Bargeld ist in Österreich beliebt
Anders als sein Kollege in Berlin, Wolfgang Schäuble, hat sich Schelling noch nie in die Nähe einer Bargeldgrenze gewagt. Im Kampf gegen Steuerhinterziehung sei dies auch nicht notwendig, heißt es dazu aus dem Finanzministerium. Die zuletzt ergriffenen Maßnahmen (etwa das Bankenregister und das Kapitalabflussmeldegesetz) würden vollkommen ausreichen. Das ist auch die Position des Koalitionspartners SPÖ.
Ob ein Geldschein abgeschafft wird, ist aber Sache der EZB. Tatsächlich reicht eine einfache Mehrheit im EZB-Rat, um den 500-Euro-Schein verschwinden zu lassen.

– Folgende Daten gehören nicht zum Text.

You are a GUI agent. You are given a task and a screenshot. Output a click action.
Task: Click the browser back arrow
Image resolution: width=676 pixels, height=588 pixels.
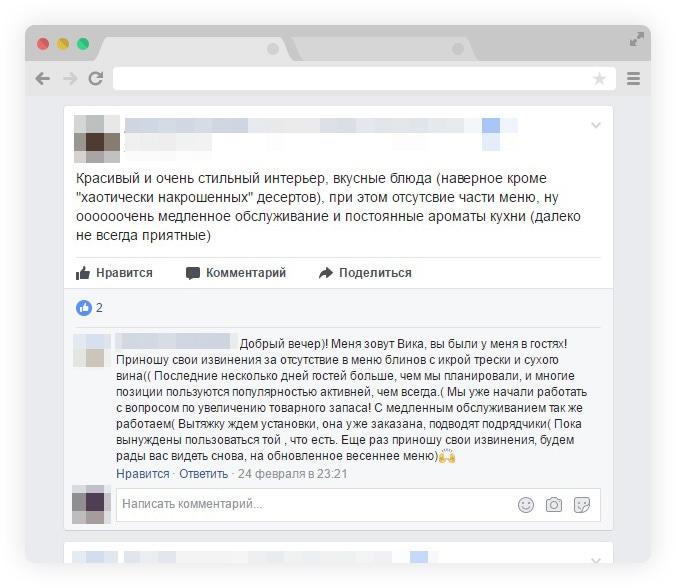[43, 79]
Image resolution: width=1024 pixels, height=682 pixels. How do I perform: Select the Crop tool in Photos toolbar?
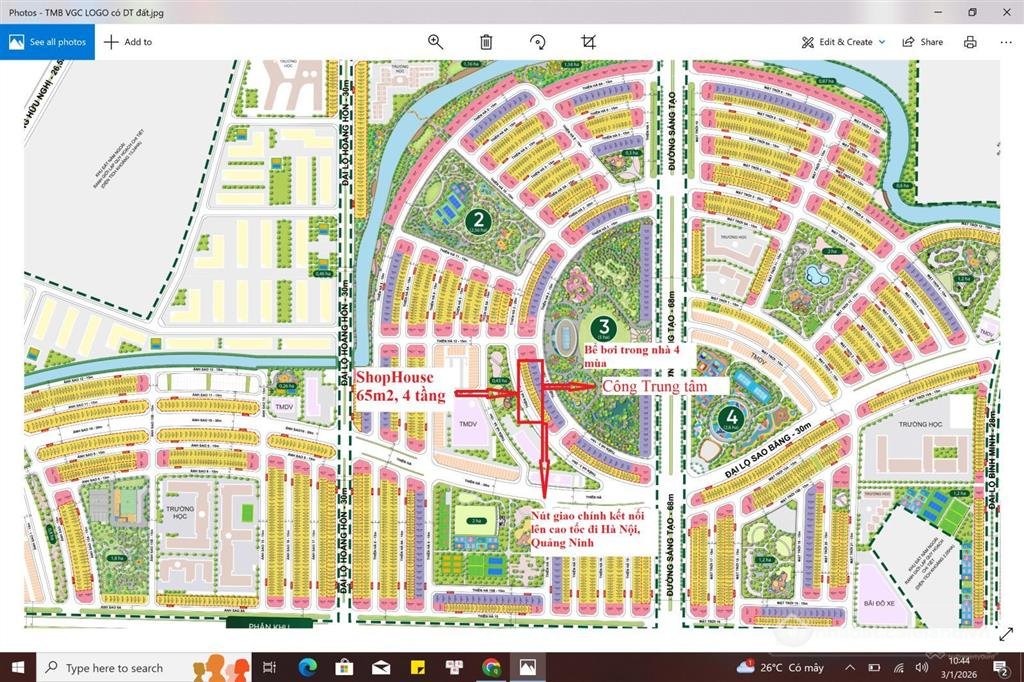tap(589, 42)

Laut Nationalbank sei mit einer Entscheidung binnen Wochen zu rechnen – aber auch mit heftigem Widerstand aus Wien und von der Deutschen Bundesbank in Frankfurt. „Wir sehen das sehr, sehr skeptisch“, sagt OeNB-Direktor Kurt Pribil zur „Presse“. „Wir wollen den 500-Euro-Schein bewahren.“
Innerhalb des EZB-Rats sind Nationalbank-Chef Ewald Nowotny und Bundesbank-Chef Jens Weidmann, der sich ebenfalls gegen Einschränkungen des Bargeldverkehrs in der Eurozone ausspricht, allerdings bisher in der Minderheit. Dem Vernehmen nach stehen vor allem Spanien, Italien und Frankreich hinter der Initiative gegen den 500-Euro-Schein. In Österreich ist Bargeld bis heute extrem beliebt. Laut OeNB werden mehr als drei Viertel aller Transaktionen in Cash abgewickelt. Ganze 92 Prozent der Österreicher halten Bargeld für „einfacher und praktischer“ als alle anderen Zahlungsmethoden.

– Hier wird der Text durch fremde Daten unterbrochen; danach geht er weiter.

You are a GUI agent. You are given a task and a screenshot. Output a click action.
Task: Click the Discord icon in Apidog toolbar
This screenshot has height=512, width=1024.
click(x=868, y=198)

30 Prozent der Österreicher und 52 Prozent der über 60-Jährigen zahlen sogar alle ihre Einkäufe mit Scheinen und Münzen – egal, wie hoch der Betrag ist. Vor diesem Hintergrund gelte es, „den Wettbewerb der Zahlungsinstrumente zu erhalten, statt den Bargeldverkehr einzuschränken“, so Pribil.
Weitere Infos: www.diepresse.com/bargeld
Auf einen Blick
Rund 300 Mrd. Euro sind in Form von 500-Euro-Scheinen im Umlauf. Nur der 50-Euro-Schein ist beliebter. Aber die EZB hegt Pläne, den 500er abzuschaffen. Das bestätigte EZB-Chef Mario Draghi. Österreich und Deutschland werden allerdings Widerstand leisten. Weder die Bundesbank noch die Oesterreichische Nationalbank kann der Idee, den 500-Euro-Schein abzuschaffen, etwas abgewinnen. In Österreich ist – anders als in Deutschland – auch eine Obergrenze für Bargeldzahlungen kein Thema. Drei Viertel aller Transaktionen werden in Österreich mit Bargeld getätigt.